* [To be done]
Put every line of text from the entries below into a JSON list of strings, with one string per line and no blank lines. Leave the pictures out of the answer.
------------------------------------
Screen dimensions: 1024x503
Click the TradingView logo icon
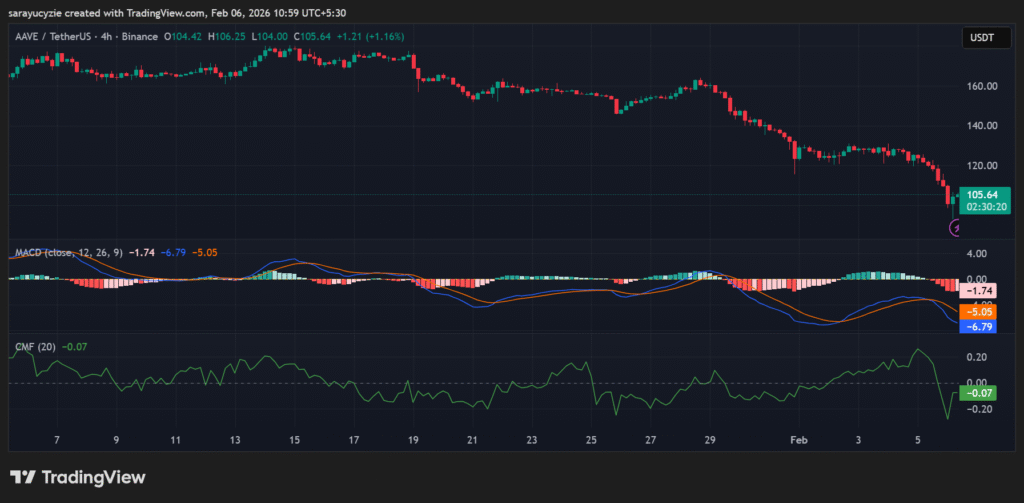[23, 477]
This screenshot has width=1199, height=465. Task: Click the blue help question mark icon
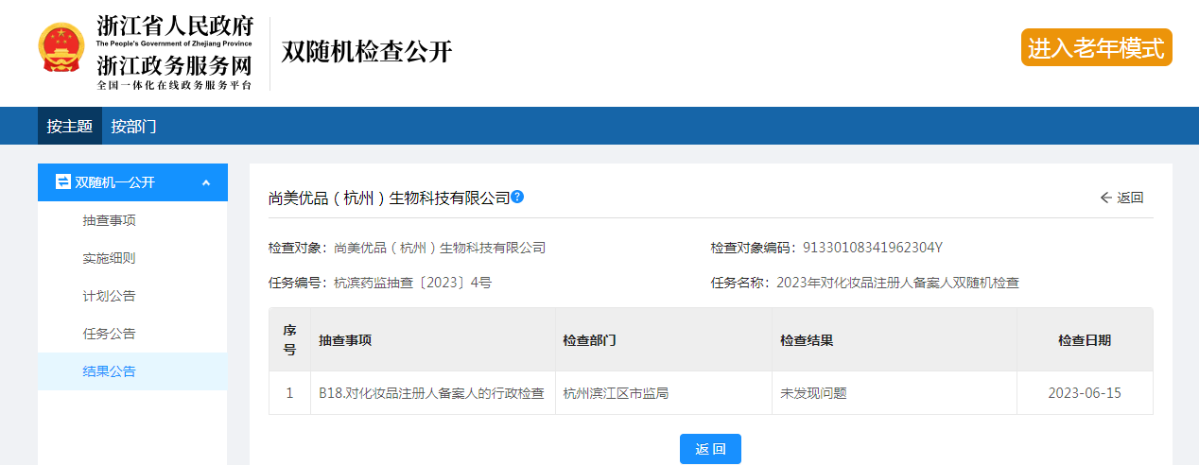pos(517,197)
------------------------------------
* [The completed task]
[
  "Screen dimensions: 1024x503",
  "Click the TradingView logo icon",
  "[23, 477]",
  "This screenshot has width=1199, height=465. Task: Click the blue help question mark icon",
  "pos(517,197)"
]